What makes the film so engrossing is that at the core, it is a family drama
that is accentuated to incomprehensible levels. The director raises the tension
without falling completely into the territory typical of any horror film.
Through a spiritualistic ritual in the narrative, the film exposes its true
nature of a traditional plot. But, it also brings to the fore, a conversation
about the horrors of mental health, and how they can affect offspring in many
ways.
The film begins with the death of Ellen, Graham's grandmother and
how her daughter, Annie (Toni Collette) deals with her departure after a life
marked by a tortuous relationship. This forms the crux of the tale.
Ellen's death affects every member of the family in different ways, although the
one who seems most distressed is Charlie (Milly Shapiro), Annie's
thirteen-year-old daughter, who had grown up almost closer to her grandmother
than her own mother.
At first, it simply seems that the grandmother could
have with the granddaughter the relationship she never had with her own
daughter, but quickly a more gloomy connection is glimpsed, once Charlie's
existence is cut short. Those who seem least affected are Peter (Alex Wolff),
the eldest son and Annie's husband Steve (Gabriel Byrne).
Every character
is well-chiselled and performed to perfection. Milly Shapiro while behaving
strangely as Charlie, is extraordinary. Your heart goes out to her in a
heart-breaking and unusual turn of events, which is executed with jaw-dropping
brilliance. Alex Wolff holds your attention with an equally intense performance
as the older brother, especially because he happens to become the focus of the
film as the plot progresses.
Toni Collette as Annie is a true force of
nature. She portrays all the possible emotions of a destroyed mother and all
that she is capable of doing while trying to keep going despite having a
fractured psyche. Her commendable performance is what elevates the intriguing
factor of the film, because the entire second act is basically about how she
loses apparent contact with reality and how her actions deteriorate her standing
before the eyes of her husband, which is not frightening but desperate and sad.
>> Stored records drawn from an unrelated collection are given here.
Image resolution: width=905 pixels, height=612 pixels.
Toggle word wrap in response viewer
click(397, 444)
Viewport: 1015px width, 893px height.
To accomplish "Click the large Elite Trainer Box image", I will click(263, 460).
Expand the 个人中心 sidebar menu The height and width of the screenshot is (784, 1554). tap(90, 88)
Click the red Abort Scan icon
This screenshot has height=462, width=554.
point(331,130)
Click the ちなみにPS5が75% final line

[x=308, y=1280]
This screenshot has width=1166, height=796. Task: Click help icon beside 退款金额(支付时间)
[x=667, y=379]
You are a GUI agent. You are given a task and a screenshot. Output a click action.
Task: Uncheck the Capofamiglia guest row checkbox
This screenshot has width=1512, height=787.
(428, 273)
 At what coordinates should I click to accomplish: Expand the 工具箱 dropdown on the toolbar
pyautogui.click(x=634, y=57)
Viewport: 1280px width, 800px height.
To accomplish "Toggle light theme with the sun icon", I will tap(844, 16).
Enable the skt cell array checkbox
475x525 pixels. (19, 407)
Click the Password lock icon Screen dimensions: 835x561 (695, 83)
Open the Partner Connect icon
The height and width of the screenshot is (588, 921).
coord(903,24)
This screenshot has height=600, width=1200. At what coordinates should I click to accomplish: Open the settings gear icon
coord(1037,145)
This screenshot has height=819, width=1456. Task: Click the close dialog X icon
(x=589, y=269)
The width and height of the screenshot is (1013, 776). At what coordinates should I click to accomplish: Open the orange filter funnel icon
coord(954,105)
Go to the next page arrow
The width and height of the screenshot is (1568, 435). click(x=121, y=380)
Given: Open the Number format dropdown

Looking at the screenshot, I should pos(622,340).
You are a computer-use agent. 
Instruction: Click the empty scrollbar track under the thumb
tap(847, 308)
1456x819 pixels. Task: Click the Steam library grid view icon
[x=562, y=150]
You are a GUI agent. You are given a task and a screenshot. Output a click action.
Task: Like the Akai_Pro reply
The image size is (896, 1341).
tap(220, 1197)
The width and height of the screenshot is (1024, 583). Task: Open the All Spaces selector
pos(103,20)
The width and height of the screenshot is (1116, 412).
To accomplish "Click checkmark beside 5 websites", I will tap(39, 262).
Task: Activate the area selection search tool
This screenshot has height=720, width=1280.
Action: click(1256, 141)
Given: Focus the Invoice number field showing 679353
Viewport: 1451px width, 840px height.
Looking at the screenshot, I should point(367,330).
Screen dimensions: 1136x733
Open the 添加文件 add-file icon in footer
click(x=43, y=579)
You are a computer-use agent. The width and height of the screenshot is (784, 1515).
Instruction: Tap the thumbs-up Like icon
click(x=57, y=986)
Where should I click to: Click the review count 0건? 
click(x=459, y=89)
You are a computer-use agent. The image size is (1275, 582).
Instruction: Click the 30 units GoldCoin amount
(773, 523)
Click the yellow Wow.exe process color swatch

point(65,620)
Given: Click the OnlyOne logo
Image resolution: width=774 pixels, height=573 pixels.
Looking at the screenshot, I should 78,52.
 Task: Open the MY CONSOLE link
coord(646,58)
Gabriel Byrne plays her supporting husband and a traditional concerned
father with restraint.
As mentioned earlier, the director does not spoon
feed you with all the tropes of the horror genre. Instead, he makes you
experience every scene painfully so that they register in your mind. The camera
work without much frills, straight-cut edits and ominous sound design elevates
the viewing experience.
Overall, the film, despite its crazy supernatural
and classically mythological streak satisfies you as an intense family drama.